The non-EU region as a whole is slowly embracing market liberalisation as part of EU and WTO ascension requirements, presenting new opportunities for end users, alternative operators and investors.

The Eastern European annual reports have been designed to offer extensive coverage of the region, highlighting regulatory and market developments, introducing the major players and the services on offer, as well as providing a wealth of insightful statistics and forecasts, no doubt making essential reading for anyone holding an interest in the region’s telecoms sector. Data in the reports are the latest available at the time of preparation and may not be for the current year.

Central Eastern Europe (CEE)

Liberalised markets are undergoing consolidation, as alternative telecoms operators are not as successful as initially anticipated. The number of significant alternative operators is decreasing and further consolidation is expected in the coming years, with the growing size of the emerging survivors providing scale to more effectively compete against the fixed-line incumbent. Converging telecom and broadcasting markets most evident in the competition between the fixed-line incumbents and cable operators. Cable operators and now fixed-line incumbents have launched triple play services, bringing the two once-distinct groups into direct competition in the Czech Republic,

Poland and Hungary

The effects of unbundling are now being seen, with unbundled lines being taken up by the public, particularly in Hungary, which has experienced the most success out of the five countries with IP bitstream access. Slovenia is also seeing the beginnings of access-based competition, with unbundled, shared access and bitstream access lines numbering in the thousands as at March 2006. We expect unbundling activity to increase during 2007 as most regulators had only completed analysis of wholesale broadband markets in 2006.

Baltic

The incumbents still dominate the liberalised fixed-line market in each country, a situation partly brought about by the regulators which have been slow to complete the prerequisite analysis of 18 communications markets to identify market inefficiencies and recommend Significant Market Power (SMP) obligations. A number of alternative operators do offer services with the region’s well-established cable operators providing the most competition due to the significant reach of their networks. We anticipate the alternative operators will make further market progress in 2007 and beyond as the regulators finish analysing markets, recommend and implement SMP operator obligations.

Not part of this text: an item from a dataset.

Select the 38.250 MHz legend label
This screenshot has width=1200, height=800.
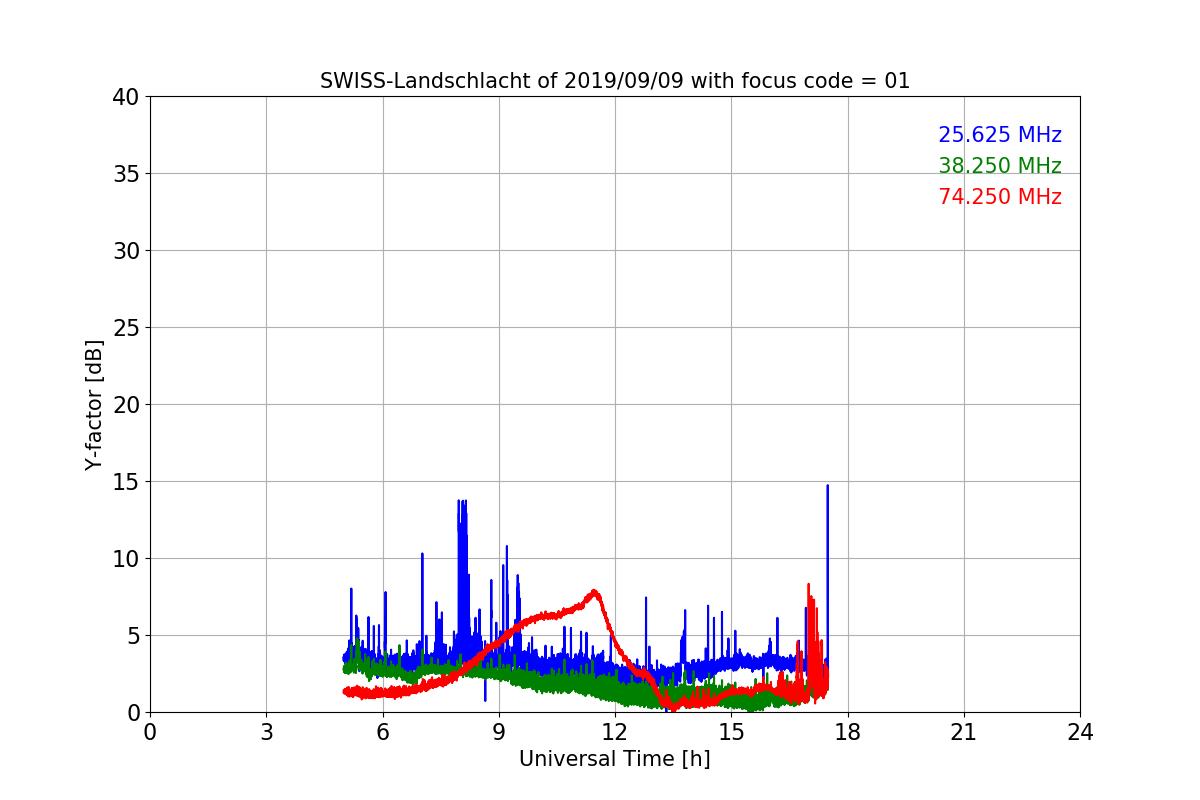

The primary uncertainty will be how effectively the SMP operators delay implementing their obligations through the courts, as has been the case of all SMP operators in EU telecoms markets. All three fixed-line incumbents share TeliaSonera as either a majority or significant shareholder, with Latvia the only country where it does not hold majority ownership. TeliaSonera attempted to further consolidate its position in the Baltic region by acquiring a significant Baltic IT services operator, a move that was approved in Estonia and Latvia but rejected in Lithuania.